3. The method of producing a high strength low alloy steel having
improved formability comprising the steps of:
heating a high strength low alloy steel having alloy constituents
taken from the group consisting of the carbide, nitride and
carbonitride of vanadium to the lowermost eutectoid temperature of
said steel for a time sufficient to at least partially transform
the microstructure of said steel from ferrite to austenite and to
dissolve a substantial proportion of said constituents into the
austenite without appreciable ferrite grain growth and then air
cooling said steel to substantially room temperature so as to
reduce the yield strength to about 55 ksi or less and improve
formability of said steel while maintaining the tensile strength
thereof;
plastically deforming said steel an amount equivalent to at least
2% on the tensile stress-strain diagram to effect a substantial
increase in the yield strength after said deformation.
4. The method of producing a high strength low alloy steel having
improved formability comprising the steps of:
heating a high strength low alloy steel having alloy constituents
taken from the group consisting of the carbide, nitride and
carbonitride of vanadium to the lowermost eutectoid temperature of
said steel for a time sufficient to at least partially transform
the microstructure of said steel from ferrite to austenite and to
dissolve a substantial proportion of said constituents into the
austenite without appreciable ferrite grain growth and then air
cooling said steel to substantially room temperature so as to
reduce the yield strength to about 55 ksi or less and improve
formability of said steel while maintaining the tensile strength
thereof;
plastically deforming said steel an amount equivalent to at least
2% on the tensile stress-strain diagram to effect a substantial
increase in the yield strength after said deformation, and
heating said deformed steel to a temperature and for a time
sufficient to increase the yield strength and tensile strength to
values greater than their original values.
5. The method of producing a high strength low alloy steel having
improved formability comprising the steps of:
heating a high strength low alloy steel having alloy constituents
taken from the group consisting of the carbide, nitride and
carbonitride of vanadium to a temperature above 1350.degree.
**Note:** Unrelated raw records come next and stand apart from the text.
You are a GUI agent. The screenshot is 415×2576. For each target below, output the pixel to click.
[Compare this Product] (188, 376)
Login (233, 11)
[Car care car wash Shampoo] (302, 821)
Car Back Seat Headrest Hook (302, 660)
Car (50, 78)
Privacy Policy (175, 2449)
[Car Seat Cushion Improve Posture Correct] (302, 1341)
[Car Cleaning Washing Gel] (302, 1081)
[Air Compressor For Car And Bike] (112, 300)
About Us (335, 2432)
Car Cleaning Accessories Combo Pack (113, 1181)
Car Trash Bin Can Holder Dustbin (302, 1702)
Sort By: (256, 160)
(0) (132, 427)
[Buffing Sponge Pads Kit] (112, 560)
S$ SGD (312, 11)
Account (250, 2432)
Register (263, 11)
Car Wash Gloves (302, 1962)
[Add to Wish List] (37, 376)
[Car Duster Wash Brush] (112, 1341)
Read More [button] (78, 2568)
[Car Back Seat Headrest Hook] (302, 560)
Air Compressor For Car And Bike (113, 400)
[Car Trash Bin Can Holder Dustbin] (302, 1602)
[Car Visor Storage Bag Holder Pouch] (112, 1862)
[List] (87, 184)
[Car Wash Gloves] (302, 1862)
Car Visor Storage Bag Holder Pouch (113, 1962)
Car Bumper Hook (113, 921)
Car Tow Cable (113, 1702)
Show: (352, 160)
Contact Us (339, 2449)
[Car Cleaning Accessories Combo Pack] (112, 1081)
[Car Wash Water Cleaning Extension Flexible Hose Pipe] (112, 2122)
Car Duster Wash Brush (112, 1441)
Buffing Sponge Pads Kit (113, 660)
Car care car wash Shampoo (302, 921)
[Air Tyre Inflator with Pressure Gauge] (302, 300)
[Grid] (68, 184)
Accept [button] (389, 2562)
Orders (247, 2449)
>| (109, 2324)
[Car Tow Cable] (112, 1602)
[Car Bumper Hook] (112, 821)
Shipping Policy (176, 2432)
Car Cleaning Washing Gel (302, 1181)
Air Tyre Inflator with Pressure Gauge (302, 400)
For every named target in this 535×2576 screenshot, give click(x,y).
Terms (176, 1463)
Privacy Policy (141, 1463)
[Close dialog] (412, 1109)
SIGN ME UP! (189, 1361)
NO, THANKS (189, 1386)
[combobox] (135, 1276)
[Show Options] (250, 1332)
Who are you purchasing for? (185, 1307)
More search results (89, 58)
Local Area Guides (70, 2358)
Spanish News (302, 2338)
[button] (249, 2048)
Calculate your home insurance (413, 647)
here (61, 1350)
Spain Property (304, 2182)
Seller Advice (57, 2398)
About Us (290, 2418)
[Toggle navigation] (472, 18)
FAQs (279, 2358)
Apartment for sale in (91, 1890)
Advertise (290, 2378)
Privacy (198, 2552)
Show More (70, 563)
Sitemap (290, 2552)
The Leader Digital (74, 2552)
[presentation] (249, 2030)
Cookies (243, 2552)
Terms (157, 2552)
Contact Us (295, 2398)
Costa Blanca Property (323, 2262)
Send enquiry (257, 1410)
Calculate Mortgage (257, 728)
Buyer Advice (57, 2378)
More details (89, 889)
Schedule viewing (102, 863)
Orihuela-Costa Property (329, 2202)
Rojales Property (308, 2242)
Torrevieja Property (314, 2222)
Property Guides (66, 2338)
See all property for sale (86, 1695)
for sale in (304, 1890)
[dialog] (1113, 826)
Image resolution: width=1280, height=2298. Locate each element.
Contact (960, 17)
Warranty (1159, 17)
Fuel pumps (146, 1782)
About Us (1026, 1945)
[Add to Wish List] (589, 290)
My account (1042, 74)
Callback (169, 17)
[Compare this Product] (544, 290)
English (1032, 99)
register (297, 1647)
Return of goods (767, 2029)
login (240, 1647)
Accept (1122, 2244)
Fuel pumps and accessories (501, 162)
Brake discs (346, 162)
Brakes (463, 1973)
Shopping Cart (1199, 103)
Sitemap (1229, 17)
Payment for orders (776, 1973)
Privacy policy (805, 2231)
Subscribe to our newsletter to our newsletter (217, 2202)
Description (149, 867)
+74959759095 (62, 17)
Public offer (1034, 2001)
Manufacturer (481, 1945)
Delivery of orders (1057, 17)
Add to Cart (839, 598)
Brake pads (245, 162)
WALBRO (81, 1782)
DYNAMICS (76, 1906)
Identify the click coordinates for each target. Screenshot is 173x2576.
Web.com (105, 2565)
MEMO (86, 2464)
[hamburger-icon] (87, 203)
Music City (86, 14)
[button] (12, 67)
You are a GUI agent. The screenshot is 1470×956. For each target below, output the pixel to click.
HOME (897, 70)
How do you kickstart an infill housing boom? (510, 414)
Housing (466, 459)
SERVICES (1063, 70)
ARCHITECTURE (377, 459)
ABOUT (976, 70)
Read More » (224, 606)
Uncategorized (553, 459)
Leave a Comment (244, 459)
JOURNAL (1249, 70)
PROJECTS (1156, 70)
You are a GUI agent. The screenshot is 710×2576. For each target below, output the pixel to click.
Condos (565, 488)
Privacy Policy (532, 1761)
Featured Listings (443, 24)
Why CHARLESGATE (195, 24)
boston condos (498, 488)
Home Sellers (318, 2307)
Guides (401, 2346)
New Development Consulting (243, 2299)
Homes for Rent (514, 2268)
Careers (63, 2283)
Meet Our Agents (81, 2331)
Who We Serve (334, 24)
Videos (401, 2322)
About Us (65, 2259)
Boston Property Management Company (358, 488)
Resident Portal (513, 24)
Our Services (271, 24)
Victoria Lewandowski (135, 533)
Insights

F. for
a time sufficient to dissolve a substantial proportion of said
constituents without appreciable ferrite grain growth and then air
cooling said steel to substantially room temperature so as to
reduce the yield strength to about 55 ksi or less and improve
formability of said steel while maintaining the ultimate strength
thereof;
plastically deforming said steel an amount equivalent to at least
2% strain on the tensile stress-strain diagram to effect a
substantial increase in the yield strength after said deformation,
and
aging said deformed steel by the equivalent of heating said
deformed steel to a temperature of 400.degree. F. for at least 5
minutes to increase the yield strength and tensile strength to
values greater than their original values.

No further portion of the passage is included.